対象テキスト
::::

- 一括返済すると利息は戻ってきますか?
- 一括返済の流れや具体的な方法がわからない
- 一括返済のメリット・デメリットを知りたい
カードローンの利息を抑えたいときの選択肢として「一括返済」がある。
一括返済とは、借りたお金を任意で一度に返し、完済する方法だ。
ローンの返済は、毎月決まった日に決まった額を返済する「約定返済」が一般的であるが、これまでの借り入れをまとめて返す一括返済も使える。
本記事では、カードローンの一括返済について、どのような利点や気を付けるべき点があるのか解説する。
手続きのながれやどのような場合に一括返済を選択すると良いのかなど、実用的な内容も記しているため、参考にしてほしい。
一括返済について知識を深め、コストを抑えつつ便利にカードローンを活用しよう。
カードローンを一括返済するメリットとは?
カードローンを一括返済すると、どんな効果があるのだろうか。
主な利点は、次の通りだ。
利息を減らし返済総額を軽減できる
カードローンを一括返済しても、支払い済みの利息は戻ってこない。
しかし、将来負担する利息を無くすことはできる。
カードローンの利息計算は、日割りで計算を行い、1日過ぎる度に増えていく仕組みだ。
つまり、借り入れの日数が短くなるほど利息は減少する。

::::

提供データ
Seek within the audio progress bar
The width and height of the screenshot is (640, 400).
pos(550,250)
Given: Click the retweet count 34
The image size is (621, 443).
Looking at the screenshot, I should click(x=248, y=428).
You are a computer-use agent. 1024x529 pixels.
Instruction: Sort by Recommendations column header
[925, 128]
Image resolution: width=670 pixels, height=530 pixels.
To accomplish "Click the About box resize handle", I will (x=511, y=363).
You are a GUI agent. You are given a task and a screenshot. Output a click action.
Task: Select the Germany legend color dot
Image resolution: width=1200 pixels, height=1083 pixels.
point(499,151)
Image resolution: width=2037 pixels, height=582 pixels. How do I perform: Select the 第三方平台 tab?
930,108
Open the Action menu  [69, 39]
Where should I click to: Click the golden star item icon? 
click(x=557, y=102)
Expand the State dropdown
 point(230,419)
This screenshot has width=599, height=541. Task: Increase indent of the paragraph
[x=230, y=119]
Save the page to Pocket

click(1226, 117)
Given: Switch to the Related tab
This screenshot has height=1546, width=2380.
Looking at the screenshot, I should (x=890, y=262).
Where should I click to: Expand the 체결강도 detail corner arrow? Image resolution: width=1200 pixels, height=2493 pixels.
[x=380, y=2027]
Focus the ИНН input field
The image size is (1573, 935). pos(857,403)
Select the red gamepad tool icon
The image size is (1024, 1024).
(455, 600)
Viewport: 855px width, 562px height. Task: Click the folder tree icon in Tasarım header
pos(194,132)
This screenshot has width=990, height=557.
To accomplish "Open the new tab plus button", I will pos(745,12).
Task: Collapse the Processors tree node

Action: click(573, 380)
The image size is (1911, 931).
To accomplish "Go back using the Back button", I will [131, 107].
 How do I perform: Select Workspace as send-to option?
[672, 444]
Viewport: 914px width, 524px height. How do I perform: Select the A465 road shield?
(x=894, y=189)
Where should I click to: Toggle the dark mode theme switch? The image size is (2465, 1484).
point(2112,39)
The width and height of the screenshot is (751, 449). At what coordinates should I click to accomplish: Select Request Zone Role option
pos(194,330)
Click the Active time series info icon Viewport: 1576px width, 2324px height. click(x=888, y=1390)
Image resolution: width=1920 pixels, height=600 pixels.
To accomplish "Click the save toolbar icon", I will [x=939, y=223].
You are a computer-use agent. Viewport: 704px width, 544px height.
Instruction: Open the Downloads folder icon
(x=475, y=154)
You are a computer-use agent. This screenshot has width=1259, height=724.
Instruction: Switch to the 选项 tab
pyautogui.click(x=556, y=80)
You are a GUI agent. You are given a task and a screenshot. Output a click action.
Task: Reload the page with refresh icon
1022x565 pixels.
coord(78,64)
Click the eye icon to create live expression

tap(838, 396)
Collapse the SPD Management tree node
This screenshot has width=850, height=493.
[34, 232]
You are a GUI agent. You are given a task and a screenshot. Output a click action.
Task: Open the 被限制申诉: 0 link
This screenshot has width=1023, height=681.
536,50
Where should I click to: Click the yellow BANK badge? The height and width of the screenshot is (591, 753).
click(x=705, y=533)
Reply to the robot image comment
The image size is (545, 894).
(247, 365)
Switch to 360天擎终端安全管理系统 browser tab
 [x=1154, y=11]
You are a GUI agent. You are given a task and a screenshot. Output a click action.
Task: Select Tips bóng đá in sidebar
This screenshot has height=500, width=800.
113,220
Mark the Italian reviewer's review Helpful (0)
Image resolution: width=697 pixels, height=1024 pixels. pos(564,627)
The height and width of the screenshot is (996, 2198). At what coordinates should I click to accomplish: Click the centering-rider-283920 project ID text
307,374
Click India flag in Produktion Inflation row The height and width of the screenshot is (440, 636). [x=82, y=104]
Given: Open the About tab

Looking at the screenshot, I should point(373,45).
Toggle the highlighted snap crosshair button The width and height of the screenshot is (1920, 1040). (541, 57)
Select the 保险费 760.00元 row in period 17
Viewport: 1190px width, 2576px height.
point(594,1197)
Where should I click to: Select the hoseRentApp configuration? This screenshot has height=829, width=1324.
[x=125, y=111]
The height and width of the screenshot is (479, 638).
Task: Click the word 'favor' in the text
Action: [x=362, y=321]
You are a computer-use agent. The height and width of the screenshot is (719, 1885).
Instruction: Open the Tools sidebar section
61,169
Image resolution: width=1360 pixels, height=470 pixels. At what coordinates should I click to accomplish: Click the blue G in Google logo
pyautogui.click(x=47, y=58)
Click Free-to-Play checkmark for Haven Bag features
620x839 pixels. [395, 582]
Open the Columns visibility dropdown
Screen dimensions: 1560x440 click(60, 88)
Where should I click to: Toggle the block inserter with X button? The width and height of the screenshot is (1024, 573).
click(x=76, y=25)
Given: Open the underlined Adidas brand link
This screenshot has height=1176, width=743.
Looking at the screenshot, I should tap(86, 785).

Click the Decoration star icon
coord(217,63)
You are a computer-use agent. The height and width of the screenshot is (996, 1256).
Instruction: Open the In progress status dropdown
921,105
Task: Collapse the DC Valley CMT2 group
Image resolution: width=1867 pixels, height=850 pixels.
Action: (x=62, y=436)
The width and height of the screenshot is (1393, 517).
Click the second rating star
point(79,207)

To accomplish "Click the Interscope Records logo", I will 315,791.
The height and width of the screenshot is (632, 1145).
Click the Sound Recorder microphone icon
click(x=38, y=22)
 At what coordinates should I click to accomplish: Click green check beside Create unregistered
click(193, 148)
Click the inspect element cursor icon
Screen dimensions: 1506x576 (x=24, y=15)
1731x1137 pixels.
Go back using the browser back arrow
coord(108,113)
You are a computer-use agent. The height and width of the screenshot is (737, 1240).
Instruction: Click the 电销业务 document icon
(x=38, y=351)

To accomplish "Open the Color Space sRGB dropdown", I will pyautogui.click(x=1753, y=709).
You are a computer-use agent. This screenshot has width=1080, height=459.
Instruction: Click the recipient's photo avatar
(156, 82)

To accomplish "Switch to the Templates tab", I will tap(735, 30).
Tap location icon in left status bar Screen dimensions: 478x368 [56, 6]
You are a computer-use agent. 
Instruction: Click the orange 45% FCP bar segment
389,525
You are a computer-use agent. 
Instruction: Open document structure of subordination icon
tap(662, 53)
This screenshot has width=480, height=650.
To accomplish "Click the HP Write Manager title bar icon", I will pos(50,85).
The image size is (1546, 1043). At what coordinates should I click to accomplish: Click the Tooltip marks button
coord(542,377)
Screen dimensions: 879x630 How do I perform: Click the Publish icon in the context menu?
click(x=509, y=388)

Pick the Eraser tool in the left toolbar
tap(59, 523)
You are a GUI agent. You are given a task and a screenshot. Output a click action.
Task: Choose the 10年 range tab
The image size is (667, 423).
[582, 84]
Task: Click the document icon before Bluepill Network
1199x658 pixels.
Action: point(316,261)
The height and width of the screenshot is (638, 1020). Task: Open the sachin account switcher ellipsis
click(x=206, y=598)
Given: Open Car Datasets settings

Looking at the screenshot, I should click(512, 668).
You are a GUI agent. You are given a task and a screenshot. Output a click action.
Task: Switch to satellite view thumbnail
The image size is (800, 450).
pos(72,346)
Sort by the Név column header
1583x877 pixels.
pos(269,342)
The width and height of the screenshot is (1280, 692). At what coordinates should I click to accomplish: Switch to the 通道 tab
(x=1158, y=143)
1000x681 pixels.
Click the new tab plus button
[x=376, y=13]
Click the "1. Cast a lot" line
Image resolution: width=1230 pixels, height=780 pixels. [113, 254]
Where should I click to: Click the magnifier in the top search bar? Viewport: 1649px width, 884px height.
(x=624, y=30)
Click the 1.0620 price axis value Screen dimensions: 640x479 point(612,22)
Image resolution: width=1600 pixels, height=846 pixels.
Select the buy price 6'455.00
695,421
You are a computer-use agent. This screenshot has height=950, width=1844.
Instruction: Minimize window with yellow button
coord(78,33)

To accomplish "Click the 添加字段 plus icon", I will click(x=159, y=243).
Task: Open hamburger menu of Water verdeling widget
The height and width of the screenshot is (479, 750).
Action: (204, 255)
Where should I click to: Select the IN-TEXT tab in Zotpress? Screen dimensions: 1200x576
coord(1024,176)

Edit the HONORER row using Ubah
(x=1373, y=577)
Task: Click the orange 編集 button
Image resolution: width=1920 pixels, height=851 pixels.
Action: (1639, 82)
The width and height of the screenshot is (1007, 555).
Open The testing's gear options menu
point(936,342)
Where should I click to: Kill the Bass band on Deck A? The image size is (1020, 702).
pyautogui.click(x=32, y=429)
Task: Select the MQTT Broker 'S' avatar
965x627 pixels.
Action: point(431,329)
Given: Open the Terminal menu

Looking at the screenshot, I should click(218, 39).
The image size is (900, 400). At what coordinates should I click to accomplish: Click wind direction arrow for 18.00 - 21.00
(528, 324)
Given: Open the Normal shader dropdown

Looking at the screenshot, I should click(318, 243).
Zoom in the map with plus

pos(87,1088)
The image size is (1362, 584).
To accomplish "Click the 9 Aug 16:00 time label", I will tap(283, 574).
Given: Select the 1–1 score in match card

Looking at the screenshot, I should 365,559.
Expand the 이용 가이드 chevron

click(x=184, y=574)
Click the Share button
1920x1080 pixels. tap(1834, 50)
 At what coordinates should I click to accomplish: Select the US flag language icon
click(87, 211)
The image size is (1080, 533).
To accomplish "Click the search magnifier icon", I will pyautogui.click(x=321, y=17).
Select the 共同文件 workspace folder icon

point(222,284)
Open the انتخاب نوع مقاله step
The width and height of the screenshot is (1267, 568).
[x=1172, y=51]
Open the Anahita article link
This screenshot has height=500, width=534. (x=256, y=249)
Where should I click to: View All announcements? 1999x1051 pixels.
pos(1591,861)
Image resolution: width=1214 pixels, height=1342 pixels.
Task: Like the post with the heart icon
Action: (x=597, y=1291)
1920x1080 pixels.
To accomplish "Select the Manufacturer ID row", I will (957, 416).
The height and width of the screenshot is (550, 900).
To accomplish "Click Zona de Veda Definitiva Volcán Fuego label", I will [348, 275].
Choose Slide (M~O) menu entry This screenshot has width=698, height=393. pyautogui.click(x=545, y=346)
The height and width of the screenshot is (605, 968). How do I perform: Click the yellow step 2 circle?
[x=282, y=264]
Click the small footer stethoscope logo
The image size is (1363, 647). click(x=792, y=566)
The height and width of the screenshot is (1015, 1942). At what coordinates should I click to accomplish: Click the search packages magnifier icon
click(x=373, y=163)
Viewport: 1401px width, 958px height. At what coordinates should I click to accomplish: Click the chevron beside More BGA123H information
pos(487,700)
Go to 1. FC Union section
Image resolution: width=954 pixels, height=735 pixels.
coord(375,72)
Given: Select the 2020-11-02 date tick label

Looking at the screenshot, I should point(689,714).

::::

指示 1
カードローンの一括返済に関する文章について、次の問いに答えてください。
(a) 一括返済とはどのような返済方法だと説明されていますか。
(b) 毎月決まった日に決まった額を返す一般的な返済方法は何と呼ばれていますか。
(c) 一括返済をした場合、支払い済みの利息は戻ってきますか。
指示 2
カードローンの一括返済に関する文章を、最後の文の後から書き継いでください。

最終結果 1
(a) 借りたお金を任意で一度に返し、完済する方法。
(b) 約定返済。
(c) 戻ってこない。

最終結果 2
一括返済を早く行えば、総支払額は少なくなるのだ。
カードローンは住宅ローンなど他のローンと比べて金利が高く設定されているため、たとえ少額でも返済期間を短縮することで、利息を大きく減らせる。
一括返済による利息軽減の効果というのは、非常に大きい。
例えば、100万円を年利15%で借りると、1年で約15万円の利息がかかる。
これを半年で一括返済すると、利息は半分以下に抑えられる。
また利息を減らせるだけでなく、借入枠も増やせる。
新たに借入枠を確保しておけば、突発的な出費に柔軟に対応でき安心だ。
一括返済は、総負担額を軽減するだけでなく、将来の資金計画にも良い影響を与える。
信用情報に良い影響を与えることがある
カードローンの返済状況は、信用情報として登録される。
信用情報とは、借り入れや返済の履歴を残したもので、新たなローンの審査に活用される。
遅滞なく完済すれば、信用情報機関に「完済」と記録され、プラスの評価がつく。
これにより、「返済能力が高い」とみなされ、次回のローン審査が有利に働くこともある。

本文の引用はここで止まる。